Savitri Sastrawan mengungkapkan sebagian kecil dari pengalaman hidupnya berkaitan dengan Reformasi 1998 dalam konteks mengkurasi karya seni. Dalam tulisan Mencari Ingatan: Catatan Proses Pameran “Mengingat 25 Tahun Reformasi”, ia berkisah bahwa pameran seni itu menjadi batu lompatan untuk mengenal peristiwa sejarah dari berbagai sudut pandang, dengan berbagai cara melalui karya dan aktivitas seni yang interaktif. Pembaca bisa membayangkan bagaimana seni hendak bermain-main dengan ingatan sejarah dan ruang.
Dalam resensi buku Ruang dan Peralihan dalam “Nyanyi Sunyi” di rubrik Jala, Aura Asmaradana menyajikan tafsir pembacaannya atas karya Uly Siregar. Selain memperlihatkan tegangan antara ruang fisik dan ruang mental, kumpulan esai personal itu menurutnya menyajikan peralihan dari satu ruang ke ruang lain, serta pemaknaannya terhadap hal-hal yang ditinggalkan atau dibawa serta. Peralihan dari kota ke kota; negara ke negara itu dapat memperkuat identitas seseorang.
Dalam rubrik Nahkoda, Aktivisme Seni TrotoArt dan Politik Ruang di Penjaringan merangkum wawancara dengan Bang Joni dan Mbak Rina dari kolektif TrotoArt. Percakapan itu memberikan gambaran tentang rekam jejak Penjaringan, sebuah sudut di kota Jakarta, berdialektika dengan politik ruangnya sendiri. Demi membangun keterikatan dengan tempat tinggal dan berkarya, manusia terus memikirkan cara-cara kreatif yang diam-diam juga merupakan cara bertahan pada kerasnya kehidupan perkotaan.

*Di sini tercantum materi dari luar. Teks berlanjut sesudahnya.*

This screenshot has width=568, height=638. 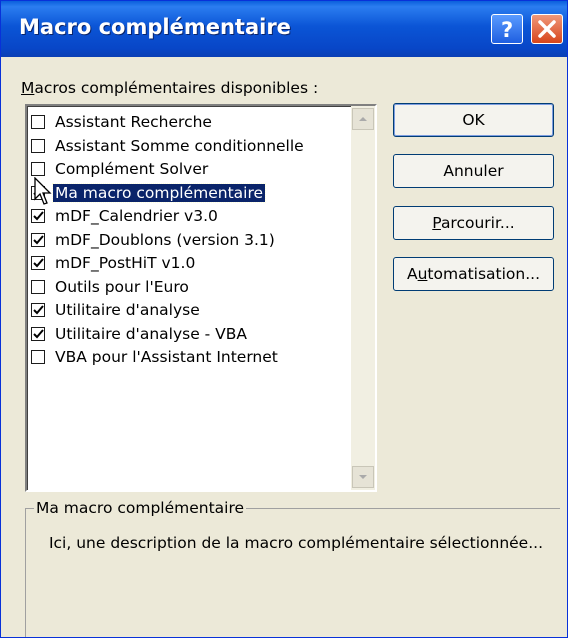 I want to click on list-item-label: Ma macro complémentaire, so click(x=159, y=192).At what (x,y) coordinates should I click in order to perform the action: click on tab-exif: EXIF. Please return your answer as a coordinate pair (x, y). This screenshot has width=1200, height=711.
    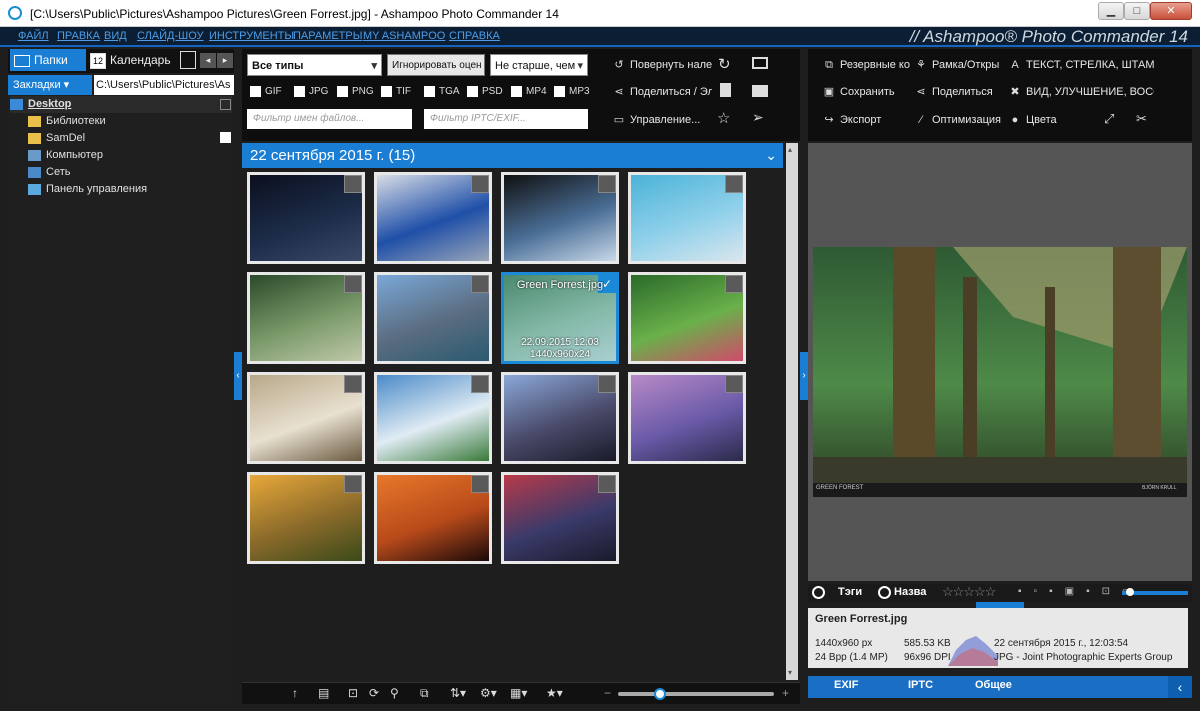
    Looking at the image, I should click on (846, 685). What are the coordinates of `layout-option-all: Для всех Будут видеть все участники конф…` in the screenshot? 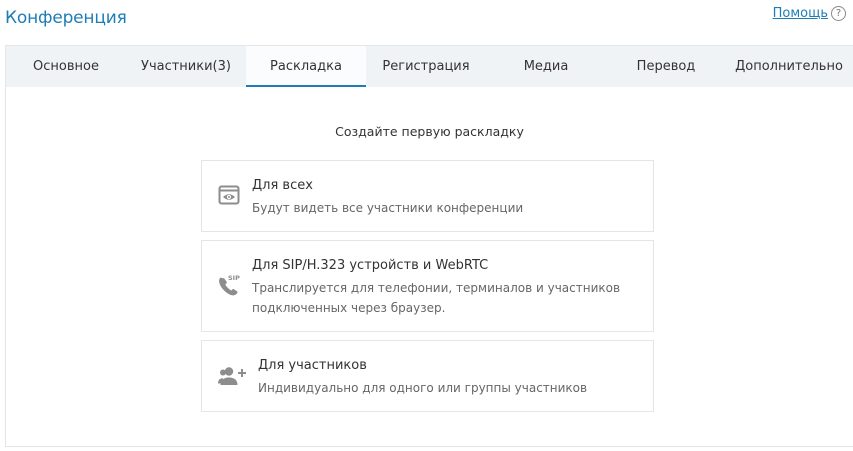 It's located at (428, 196).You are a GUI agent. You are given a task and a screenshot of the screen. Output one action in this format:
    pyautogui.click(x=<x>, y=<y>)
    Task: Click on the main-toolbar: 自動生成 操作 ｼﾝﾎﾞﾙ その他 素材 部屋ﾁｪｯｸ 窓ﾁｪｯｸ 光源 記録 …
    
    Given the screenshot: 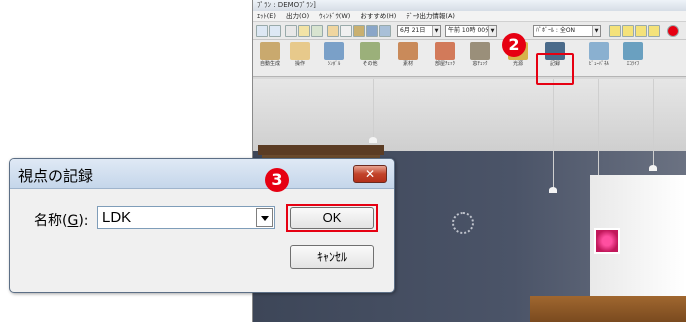 What is the action you would take?
    pyautogui.click(x=470, y=58)
    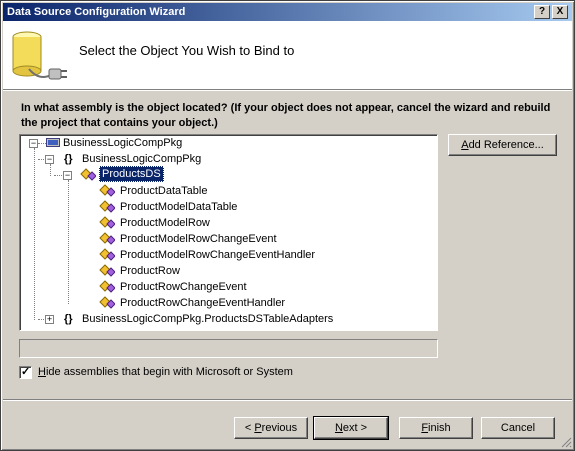 This screenshot has height=451, width=575. I want to click on button-label: revious, so click(280, 428).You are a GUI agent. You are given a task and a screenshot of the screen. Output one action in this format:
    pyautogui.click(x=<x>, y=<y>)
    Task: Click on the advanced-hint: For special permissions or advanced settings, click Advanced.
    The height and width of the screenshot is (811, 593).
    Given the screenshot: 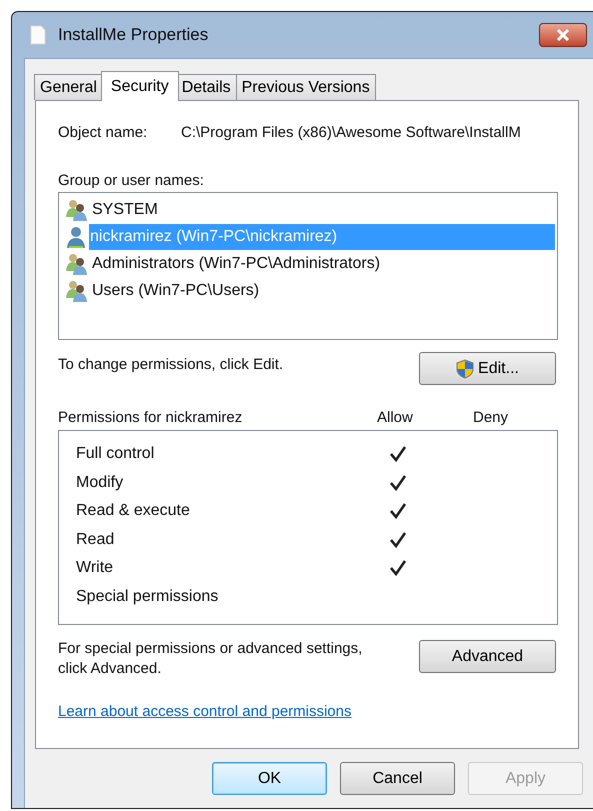 What is the action you would take?
    pyautogui.click(x=211, y=659)
    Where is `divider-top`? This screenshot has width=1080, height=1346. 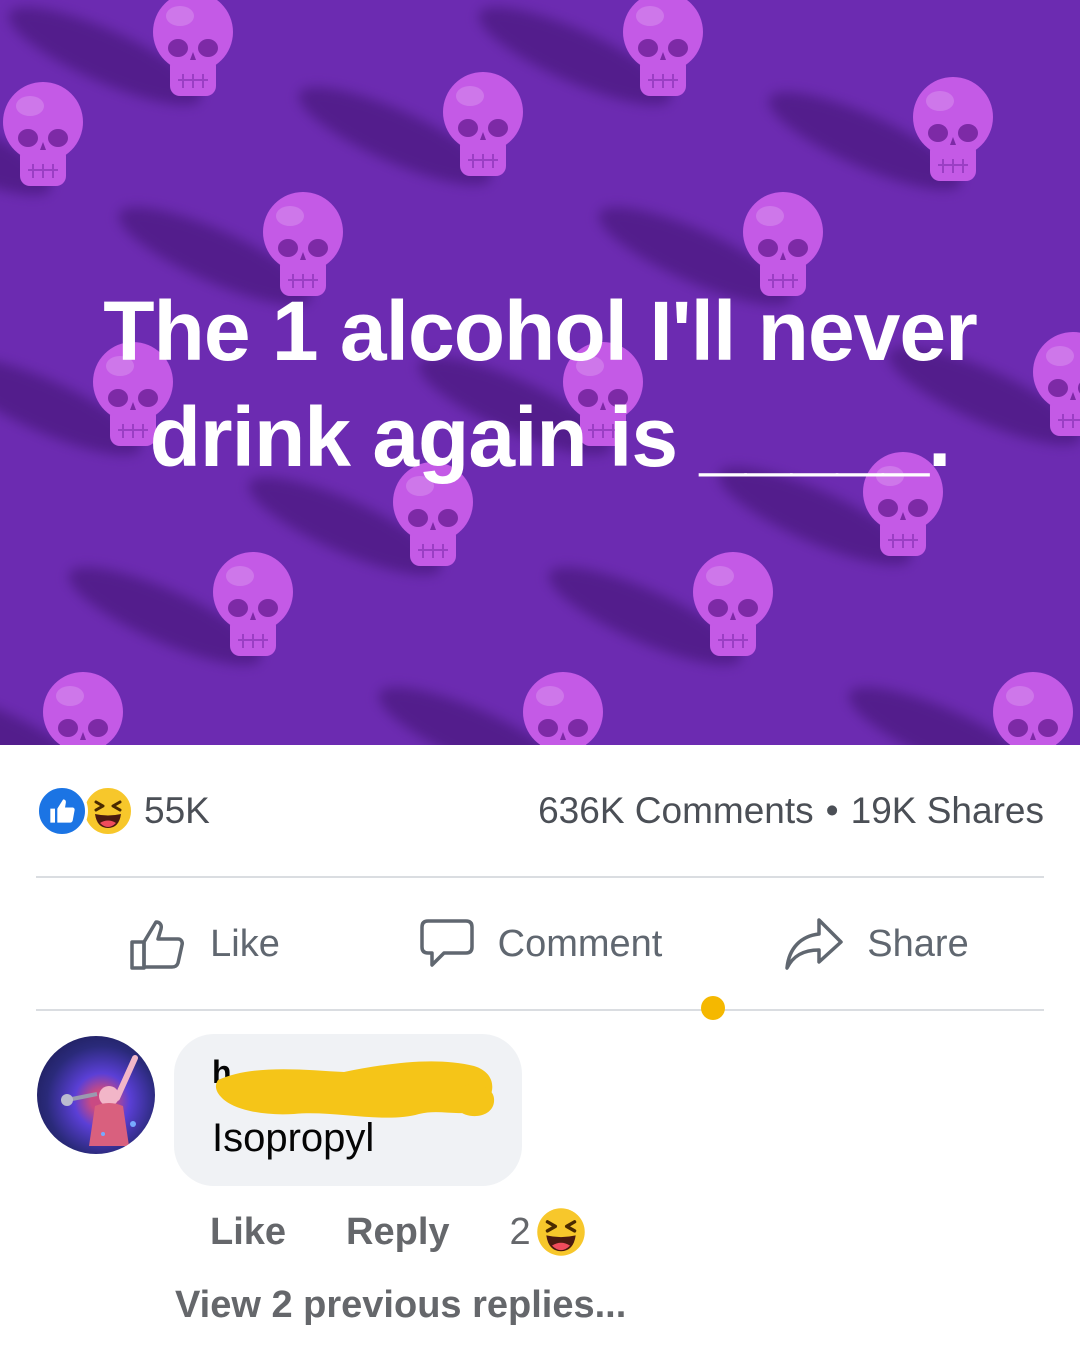
divider-top is located at coordinates (540, 877).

Cara-cara kreatif itu pula yang dibutuhkan untuk menajamkan identitas sekaligus menghadapi berbagai persoalan dalam masyarakat, termasuk seperti yang bisa dibaca dalam Berjumpa ‘Wajah’ Waria Maumere di Rumah Mami Vera dan Berita Media Lokal. Artikel itu menjabarkan pelaksanaan program learning encounter (ruang temu) bersama Persatuan Waria Kabupaten Sikka (Perwakas) dan para jurnalis di kantor Redaksi EKORA NTT. Dalam pertemuan-pertemuan itu, tumbuh perbincangan dengan perspektif baru mengenai kelompok minoritas gender dan seksualitas.
Ruang, dibaca lebih dari sekadar bentuk fisiknya, mencakup apa yang terjadi di dalamnya, pengalaman baik atau buruk yang dibagikan oleh penghuninya, mulai membentuk identitas komunal. Meski identitas, baik pribadi maupun kolektif itu sesuatu yang bisa berubah, bergeser, berkembang, tetapi di dalam perubahan itu terdapat karakteristik, sejarah, atau ingatan tertentu, yang terus-menerus memperlihatkan kan identitas yang berkembang.
Semoga Lau Ne edisi ini menjadi sebuah upaya untuk menemani pembaca memahami ruang, yang berarti pula memahami identitas diri.
Selamat membaca dan sampai jumpa di ruang temu berikutnya!